Quote the data below word for word, from the line with "Screen dimensions: 930x417" up to and including the line with "Looking at the screenshot, I should tap(172, 36).".
>> start
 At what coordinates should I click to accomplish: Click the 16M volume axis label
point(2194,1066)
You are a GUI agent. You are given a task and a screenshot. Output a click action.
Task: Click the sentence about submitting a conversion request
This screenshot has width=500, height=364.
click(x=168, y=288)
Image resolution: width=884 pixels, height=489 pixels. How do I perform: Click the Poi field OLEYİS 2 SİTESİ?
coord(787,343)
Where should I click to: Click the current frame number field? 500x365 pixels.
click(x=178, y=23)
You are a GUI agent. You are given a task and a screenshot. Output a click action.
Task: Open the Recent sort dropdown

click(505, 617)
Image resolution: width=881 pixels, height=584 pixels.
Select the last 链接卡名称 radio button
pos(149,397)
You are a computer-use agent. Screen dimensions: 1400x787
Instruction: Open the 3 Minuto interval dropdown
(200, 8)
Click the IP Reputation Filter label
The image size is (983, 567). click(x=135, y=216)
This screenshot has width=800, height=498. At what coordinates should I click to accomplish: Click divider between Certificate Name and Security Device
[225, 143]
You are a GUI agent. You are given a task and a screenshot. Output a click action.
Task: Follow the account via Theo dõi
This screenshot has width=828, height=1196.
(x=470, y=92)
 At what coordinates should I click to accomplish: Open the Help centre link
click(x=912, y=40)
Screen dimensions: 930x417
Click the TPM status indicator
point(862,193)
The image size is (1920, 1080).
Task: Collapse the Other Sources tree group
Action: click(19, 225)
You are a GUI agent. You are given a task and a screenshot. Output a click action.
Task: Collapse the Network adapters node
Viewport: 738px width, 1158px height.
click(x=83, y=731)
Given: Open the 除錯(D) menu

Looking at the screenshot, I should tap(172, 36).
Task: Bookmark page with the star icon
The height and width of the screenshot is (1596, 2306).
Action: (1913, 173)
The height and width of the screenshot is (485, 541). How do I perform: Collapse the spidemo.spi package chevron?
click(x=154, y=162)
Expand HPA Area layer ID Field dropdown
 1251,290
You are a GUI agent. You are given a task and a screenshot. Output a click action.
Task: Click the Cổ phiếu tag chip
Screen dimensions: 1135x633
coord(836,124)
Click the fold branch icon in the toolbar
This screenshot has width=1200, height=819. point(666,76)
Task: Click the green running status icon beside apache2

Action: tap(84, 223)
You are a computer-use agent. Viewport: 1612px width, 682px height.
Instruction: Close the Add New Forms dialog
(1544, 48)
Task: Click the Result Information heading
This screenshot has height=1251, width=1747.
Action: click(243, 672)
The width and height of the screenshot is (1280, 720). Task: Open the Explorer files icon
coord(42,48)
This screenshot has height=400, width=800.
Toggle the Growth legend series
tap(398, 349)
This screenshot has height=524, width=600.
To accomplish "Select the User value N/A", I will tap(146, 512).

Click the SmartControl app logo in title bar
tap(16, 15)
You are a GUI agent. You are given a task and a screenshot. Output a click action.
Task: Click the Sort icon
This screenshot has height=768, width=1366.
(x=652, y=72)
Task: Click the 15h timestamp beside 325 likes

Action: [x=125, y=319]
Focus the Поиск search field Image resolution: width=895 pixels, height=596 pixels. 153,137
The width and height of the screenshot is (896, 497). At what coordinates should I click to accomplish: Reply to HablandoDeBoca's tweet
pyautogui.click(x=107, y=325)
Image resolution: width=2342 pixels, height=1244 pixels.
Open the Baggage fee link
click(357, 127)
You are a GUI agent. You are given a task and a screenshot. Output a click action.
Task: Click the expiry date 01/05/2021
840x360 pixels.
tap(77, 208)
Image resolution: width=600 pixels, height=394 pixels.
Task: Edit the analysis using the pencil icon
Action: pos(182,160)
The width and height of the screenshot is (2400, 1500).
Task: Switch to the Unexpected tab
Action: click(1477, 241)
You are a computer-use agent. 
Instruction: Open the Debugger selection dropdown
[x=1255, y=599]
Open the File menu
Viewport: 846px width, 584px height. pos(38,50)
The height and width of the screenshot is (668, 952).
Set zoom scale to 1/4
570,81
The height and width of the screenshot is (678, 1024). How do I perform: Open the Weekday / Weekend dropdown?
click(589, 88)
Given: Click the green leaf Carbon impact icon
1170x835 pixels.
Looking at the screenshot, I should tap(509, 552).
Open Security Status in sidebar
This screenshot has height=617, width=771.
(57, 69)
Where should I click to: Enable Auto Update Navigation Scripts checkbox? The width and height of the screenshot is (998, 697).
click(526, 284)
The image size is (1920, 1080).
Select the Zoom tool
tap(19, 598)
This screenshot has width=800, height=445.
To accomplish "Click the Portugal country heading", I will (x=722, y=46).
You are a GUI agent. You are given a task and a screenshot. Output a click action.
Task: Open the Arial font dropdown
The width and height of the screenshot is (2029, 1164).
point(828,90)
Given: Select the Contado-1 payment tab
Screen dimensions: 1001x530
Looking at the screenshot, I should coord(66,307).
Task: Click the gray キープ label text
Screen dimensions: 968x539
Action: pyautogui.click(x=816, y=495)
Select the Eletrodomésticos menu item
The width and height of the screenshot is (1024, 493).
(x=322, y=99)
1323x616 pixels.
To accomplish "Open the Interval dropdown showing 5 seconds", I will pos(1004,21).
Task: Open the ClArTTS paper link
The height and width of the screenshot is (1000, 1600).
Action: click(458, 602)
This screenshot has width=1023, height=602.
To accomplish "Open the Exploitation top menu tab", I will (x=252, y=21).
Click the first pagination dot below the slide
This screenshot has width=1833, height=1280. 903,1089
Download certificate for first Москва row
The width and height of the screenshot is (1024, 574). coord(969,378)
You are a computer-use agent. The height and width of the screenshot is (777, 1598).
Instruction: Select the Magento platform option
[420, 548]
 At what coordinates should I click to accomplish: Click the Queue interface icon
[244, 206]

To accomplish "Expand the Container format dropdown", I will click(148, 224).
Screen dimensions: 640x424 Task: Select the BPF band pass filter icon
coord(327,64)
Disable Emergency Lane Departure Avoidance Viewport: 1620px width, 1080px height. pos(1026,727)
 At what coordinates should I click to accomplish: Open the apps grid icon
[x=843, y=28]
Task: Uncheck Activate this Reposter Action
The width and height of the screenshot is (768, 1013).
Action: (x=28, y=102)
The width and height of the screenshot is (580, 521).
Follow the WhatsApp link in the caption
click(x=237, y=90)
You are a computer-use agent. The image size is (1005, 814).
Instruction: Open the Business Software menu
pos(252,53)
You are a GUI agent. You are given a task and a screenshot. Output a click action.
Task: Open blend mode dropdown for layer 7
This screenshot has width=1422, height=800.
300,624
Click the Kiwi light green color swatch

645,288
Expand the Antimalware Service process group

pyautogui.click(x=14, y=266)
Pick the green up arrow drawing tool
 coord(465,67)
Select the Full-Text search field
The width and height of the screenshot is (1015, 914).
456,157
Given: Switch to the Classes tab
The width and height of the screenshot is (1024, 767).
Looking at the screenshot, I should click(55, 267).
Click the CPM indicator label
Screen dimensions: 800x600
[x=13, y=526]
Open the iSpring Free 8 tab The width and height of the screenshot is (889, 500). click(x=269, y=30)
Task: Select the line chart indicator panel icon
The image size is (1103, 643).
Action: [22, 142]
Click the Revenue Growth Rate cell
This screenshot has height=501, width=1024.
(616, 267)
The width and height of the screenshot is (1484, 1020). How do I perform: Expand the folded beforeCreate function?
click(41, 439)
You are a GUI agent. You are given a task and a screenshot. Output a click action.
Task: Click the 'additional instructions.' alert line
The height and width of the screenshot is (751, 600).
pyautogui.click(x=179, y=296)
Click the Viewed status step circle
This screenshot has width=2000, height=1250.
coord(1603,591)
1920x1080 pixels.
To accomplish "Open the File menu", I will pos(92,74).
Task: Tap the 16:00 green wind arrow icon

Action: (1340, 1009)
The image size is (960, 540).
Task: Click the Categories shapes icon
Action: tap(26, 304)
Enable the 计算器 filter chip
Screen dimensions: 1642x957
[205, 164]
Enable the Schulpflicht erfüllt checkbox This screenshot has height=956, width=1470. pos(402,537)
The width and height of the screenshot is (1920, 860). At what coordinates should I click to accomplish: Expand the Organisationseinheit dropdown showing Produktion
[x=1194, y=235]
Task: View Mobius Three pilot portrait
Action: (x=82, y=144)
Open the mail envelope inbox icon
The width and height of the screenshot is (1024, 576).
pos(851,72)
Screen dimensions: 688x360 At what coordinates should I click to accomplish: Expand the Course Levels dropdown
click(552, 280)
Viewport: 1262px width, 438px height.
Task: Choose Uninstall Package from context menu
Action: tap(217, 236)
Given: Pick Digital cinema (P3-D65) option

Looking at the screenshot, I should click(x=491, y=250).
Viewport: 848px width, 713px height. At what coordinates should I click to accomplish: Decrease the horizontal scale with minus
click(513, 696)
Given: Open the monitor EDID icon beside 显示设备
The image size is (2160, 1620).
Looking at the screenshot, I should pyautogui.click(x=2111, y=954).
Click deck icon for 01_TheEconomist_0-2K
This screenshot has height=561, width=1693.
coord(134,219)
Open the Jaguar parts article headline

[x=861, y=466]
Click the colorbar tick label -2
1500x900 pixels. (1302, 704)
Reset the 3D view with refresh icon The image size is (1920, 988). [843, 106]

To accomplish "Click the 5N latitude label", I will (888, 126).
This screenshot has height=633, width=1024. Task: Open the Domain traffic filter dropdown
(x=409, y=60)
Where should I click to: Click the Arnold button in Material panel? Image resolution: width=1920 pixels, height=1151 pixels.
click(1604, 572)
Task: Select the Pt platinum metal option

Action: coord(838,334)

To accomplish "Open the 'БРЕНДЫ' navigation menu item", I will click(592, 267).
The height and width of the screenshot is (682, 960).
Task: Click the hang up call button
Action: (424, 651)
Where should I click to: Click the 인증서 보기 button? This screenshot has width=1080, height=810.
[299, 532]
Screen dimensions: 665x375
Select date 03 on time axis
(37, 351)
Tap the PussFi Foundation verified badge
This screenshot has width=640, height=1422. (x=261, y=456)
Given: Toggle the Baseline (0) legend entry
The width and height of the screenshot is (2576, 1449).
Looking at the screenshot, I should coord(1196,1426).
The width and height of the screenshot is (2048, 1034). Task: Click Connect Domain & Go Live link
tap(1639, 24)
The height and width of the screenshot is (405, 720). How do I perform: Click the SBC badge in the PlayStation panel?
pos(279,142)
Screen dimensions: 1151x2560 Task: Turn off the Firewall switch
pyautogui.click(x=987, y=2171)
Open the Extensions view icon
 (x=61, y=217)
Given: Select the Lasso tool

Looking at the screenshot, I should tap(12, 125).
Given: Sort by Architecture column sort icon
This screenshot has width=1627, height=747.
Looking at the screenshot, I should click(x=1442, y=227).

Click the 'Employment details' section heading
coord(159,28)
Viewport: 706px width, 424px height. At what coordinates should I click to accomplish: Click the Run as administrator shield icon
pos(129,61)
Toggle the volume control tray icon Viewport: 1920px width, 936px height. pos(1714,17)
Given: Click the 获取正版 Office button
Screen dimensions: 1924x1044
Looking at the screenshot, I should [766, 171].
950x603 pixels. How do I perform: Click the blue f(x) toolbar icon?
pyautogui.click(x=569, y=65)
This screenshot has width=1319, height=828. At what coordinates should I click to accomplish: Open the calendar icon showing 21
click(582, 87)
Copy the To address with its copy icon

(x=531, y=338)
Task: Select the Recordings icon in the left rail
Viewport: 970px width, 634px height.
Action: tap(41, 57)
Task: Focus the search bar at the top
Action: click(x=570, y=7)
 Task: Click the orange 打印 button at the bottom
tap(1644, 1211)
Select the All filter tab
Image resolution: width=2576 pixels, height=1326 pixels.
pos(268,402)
>> end
Exercise result —
Screen dimensions: 930x417
Click the TPM status indicator
point(862,193)
The image size is (1920, 1080).
Task: Collapse the Other Sources tree group
Action: click(19, 225)
You are a GUI agent. You are given a task and a screenshot. Output a click action.
Task: Collapse the Network adapters node
Viewport: 738px width, 1158px height.
click(x=83, y=731)
Given: Open the 除錯(D) menu

Looking at the screenshot, I should tap(172, 36).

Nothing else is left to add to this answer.